__TEXT BLOCK__
⁂

Stuart Besser, played by Liev Schreiber, discovers a way to travel through time. He finds a “tear in the fabric of time” that one can travel through by jumping off the Brooklyn Bridge at specific pre-determined intervals of time.
Leopold only ends up traveling through time because he spots Stuart, oddly out of place in 1876, snooping through his papers. Immediately suspicious, Leopold chases Stuart to the top of the Brooklyn Bridge, and quite by accident, chases him right into the year 2001.
Sounds fantastical, doesn’t it? Of course, it is. Yet, time travel is a concept that has captured the imaginations of generation after generation. It is something that is impossible for us, and yet we keep right on dreaming about it. Books have been written and films made on the delightful, and sometimes frightful, prospect of time travel. What would it feel like, and how would we react? From H. G. Wells’ “The Time Machine” to Robert Zemeckis’ “Back to the Future” the concept has fully captured our imaginations.

⁂

__STORED DATA__

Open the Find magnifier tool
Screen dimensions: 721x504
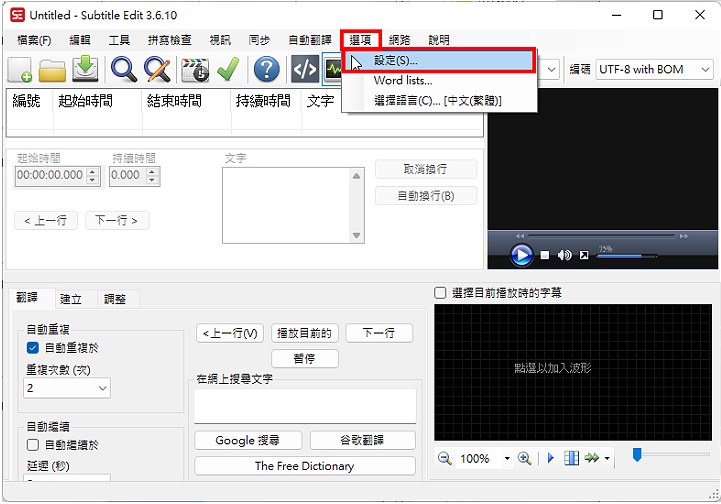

⁂

__WORK TO DO__
1) Reproduce the passage on time travel word for word between "Stuart Besser, played" and "the year 2001.", inclusive.
2) In the passage on time travel, to what spot does Leopold chase Stuart before they end up in 2001?

__FULL ANSWERS__
1)
Stuart Besser, played by Liev Schreiber, discovers a way to travel through time. He finds a “tear in the fabric of time” that one can travel through by jumping off the Brooklyn Bridge at specific pre-determined intervals of time.
Leopold only ends up traveling through time because he spots Stuart, oddly out of place in 1876, snooping through his papers. Immediately suspicious, Leopold chases Stuart to the top of the Brooklyn Bridge, and quite by accident, chases him right into the year 2001.

2) The top of the Brooklyn Bridge.